Photo by PICHA Stock from Pexels
Photo by PICHA Stock from Pexels

“Listening is a magnetic and strange thing, a creative force. The friends who listen to us are the ones we move toward. When we are listened to, it creates us, makes us unfold and expand.”

Karl A. Menniger

I listen to her just to answer. As we are having conversations, I am thinking about the next move. I am digging deep into my bag of complaints to respond. Then she fights back.

Five minutes later, our conversation turned into a verbal game. Finally, we are ready to punch each other with some prepared lines.

Yes, we all have been there. The story is about my partner. It can also be with our parents or colleagues at the office. We have two ears and one mouth. Yet we are quick to answer.

A study showed that the velocity of our answers is more significant than the speed of light. Well, that is not entirely true. Yet that is the feeling I have.

Before we get to the wrong side of SSL, let’s see why we need SSL in the first place.


Bear with me. You will thank me later.

What the hell is SSL?

I am glad you (did not) ask.

Transport Layer Security (TLS) is a cryptographic protocol designed to provide communications security over a computer network. The protocol is widely used in applications such as email, instant messaging, and voice-over IP, but its use in securing HTTPS remains the most publicly visible. […] builds on the now-deprecated SSL (Secure Sockets Layer) specifications.

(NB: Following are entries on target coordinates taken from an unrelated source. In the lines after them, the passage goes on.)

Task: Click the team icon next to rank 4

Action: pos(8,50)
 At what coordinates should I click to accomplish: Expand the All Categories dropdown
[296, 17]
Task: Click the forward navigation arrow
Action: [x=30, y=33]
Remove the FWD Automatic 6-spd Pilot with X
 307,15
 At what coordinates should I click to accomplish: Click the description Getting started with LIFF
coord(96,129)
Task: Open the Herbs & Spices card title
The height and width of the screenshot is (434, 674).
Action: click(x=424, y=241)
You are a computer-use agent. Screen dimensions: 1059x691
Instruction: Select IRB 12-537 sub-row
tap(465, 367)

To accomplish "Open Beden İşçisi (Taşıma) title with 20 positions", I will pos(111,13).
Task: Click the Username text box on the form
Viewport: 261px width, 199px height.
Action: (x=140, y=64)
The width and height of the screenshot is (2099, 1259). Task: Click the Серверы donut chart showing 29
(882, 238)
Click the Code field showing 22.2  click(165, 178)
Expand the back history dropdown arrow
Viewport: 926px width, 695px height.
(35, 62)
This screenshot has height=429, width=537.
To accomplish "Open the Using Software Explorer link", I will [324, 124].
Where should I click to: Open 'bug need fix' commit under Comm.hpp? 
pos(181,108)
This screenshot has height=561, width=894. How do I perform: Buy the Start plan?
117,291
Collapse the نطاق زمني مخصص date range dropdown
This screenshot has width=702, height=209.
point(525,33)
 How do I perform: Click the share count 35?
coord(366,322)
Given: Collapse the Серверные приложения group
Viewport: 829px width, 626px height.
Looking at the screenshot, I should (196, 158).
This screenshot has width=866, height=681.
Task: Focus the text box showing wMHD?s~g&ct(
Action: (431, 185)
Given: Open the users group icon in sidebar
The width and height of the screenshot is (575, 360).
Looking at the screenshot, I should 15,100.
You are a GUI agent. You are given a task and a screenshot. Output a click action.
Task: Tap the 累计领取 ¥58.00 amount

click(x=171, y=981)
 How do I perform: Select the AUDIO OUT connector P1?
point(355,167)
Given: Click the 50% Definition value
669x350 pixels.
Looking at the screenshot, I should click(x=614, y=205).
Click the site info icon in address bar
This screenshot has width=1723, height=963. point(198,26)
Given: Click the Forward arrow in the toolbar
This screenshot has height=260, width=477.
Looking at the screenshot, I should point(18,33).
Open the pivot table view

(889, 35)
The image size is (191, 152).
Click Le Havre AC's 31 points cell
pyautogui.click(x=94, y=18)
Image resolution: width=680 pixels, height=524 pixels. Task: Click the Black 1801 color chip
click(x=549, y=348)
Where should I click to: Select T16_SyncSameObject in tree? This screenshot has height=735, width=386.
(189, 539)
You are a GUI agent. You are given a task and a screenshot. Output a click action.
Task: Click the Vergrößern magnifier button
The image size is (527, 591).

Transport Layer Security — Wikipedia (2023, January 16).

SSL certificates ensure secure connections between you and any machine on the internet so that nobody is getting between you and your Amazon Prime convulsive purchase. Just kidding. I am not a compulsive Amazon Prime user.

In the computer world, SSL creates trusty connections in a safe and secure environment where two computers can exchange bits meaningfully.